Emerging growth company ☒
If an emerging growth company, indicate by check
mark if the registrant has elected not to use the extended transition period for complying with any new or revised financial accounting
standards provided pursuant to Section 13(a) of the Exchange Act. ☐
Item 5.03 Amendments to Articles of Incorporation
or Bylaws; Change in Fiscal Year.
As approved by the stockholders of Athena Technology
Acquisition Corp. II, a Delaware corporation (the “Company”), at its special meeting of stockholders held on June 11, 2026
(the “Extension Special Meeting”), the Company filed an amendment to its Amended and Restated Certificate of Incorporation,
as amended (the “Charter”), with the Secretary of State of the State of Delaware (the “Amendment”). The Amendment
extends the date by which the Company must consummate a business combination on a monthly basis for up to nine times by an additional
one month each time for a total of up to nine months from June 14, 2026 to March 14, 2027 provided that Athena Technology Sponsor II,
LLC or its affiliates or permitted designees will deposit into the trust account established by the Company in connection with the Company’s
initial public offering of units of Class A common stock, par value $0.0001 per share (“Class A Common Stock”) and warrants
to purchase shares of Class A Common Stock the lesser of (a) $25,000 and (b) $0.02 for each share of Class A Common Stock issued and outstanding
that is subject to redemption and that has not been redeemed in accordance with the terms of the Charter upon the election of each such
one-month extension unless the closing of the Company’s initial business combination shall have occurred.
The foregoing description of the Amendment is
qualified in its entirety by reference to the Amendment, a copy of which is attached as Exhibit 3.1 hereto and is incorporated herein
by reference.
Item 5.07 Submission of Matters to a Vote of
Security Holders.
On June 11, 2026, the Company held the Extension
Special Meeting virtually via live webcast. As of the close of business on May 7, 2026, the record date for the Extension Special Meeting,
there were 9,859,887 shares of Class A Common Stock outstanding, each of which was entitled to one vote per share with respect to the
proposals brought before the Extension Special Meeting.
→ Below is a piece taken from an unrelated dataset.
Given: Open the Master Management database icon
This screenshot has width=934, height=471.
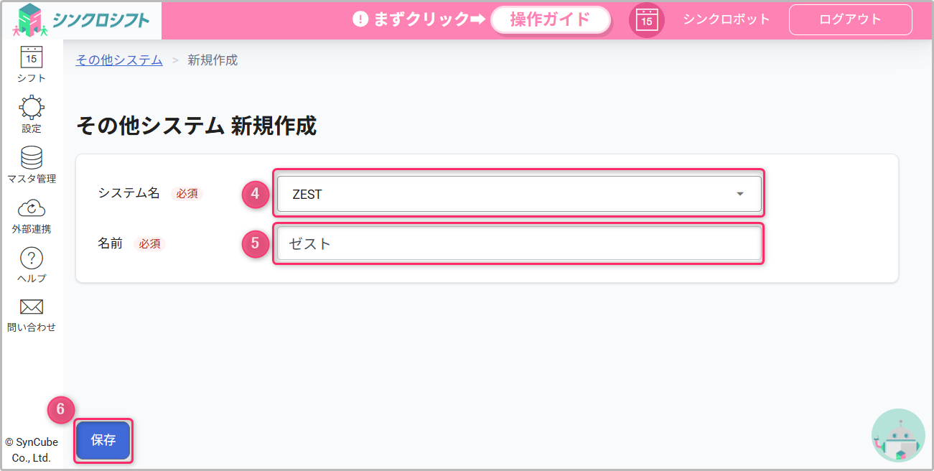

A total of 9,835,330 shares of Class A Common Stock, representing 99.75% of the
outstanding shares of Class A Common Stock entitled to vote at the Extension Special Meeting, were present in person or by proxy, constituting
a quorum. The following are the voting results for the proposals considered and voted upon at the Extension Special Meeting, each of which
is more fully described in the Company’s definitive proxy statement filed with the Securities and Exchange Commission on May 22,
2026.
Proposal 1 — Approval to amend the Charter
to extend the date by which the Company must consummate a business combination from June 14, 2026 to up to March 14, 2027, subject to
certain requirements.
Votes For
Votes Against
Votes Abstained
Broker Non-Votes
9,835,330
0
0
0
Based on the foregoing votes, the stockholders
approved the Amendment to the Charter.
Stockholders holding 11,313 shares of Class A
Common Stock exercised their right to redeem such shares for a pro rata portion of the funds in the trust account. As a result, $138,565.10
(approximately $12.25 per share) will be withdrawn from the trust account to pay such redeeming holders.
Item 8.01. Other Events.
On June 12, 2026, the Company caused to be deposited
$271.48 into the trust account allowing the Company to extend the period of time it has to consummate its initial business combination
by one month from June 14, 2026 to July 14, 2026 (the “Monthly Extension”). The Monthly Extension is the first of up to nine
potential monthly extensions permitted under the Company’s Charter, as amended by the Amendment described under Item 5.03 above.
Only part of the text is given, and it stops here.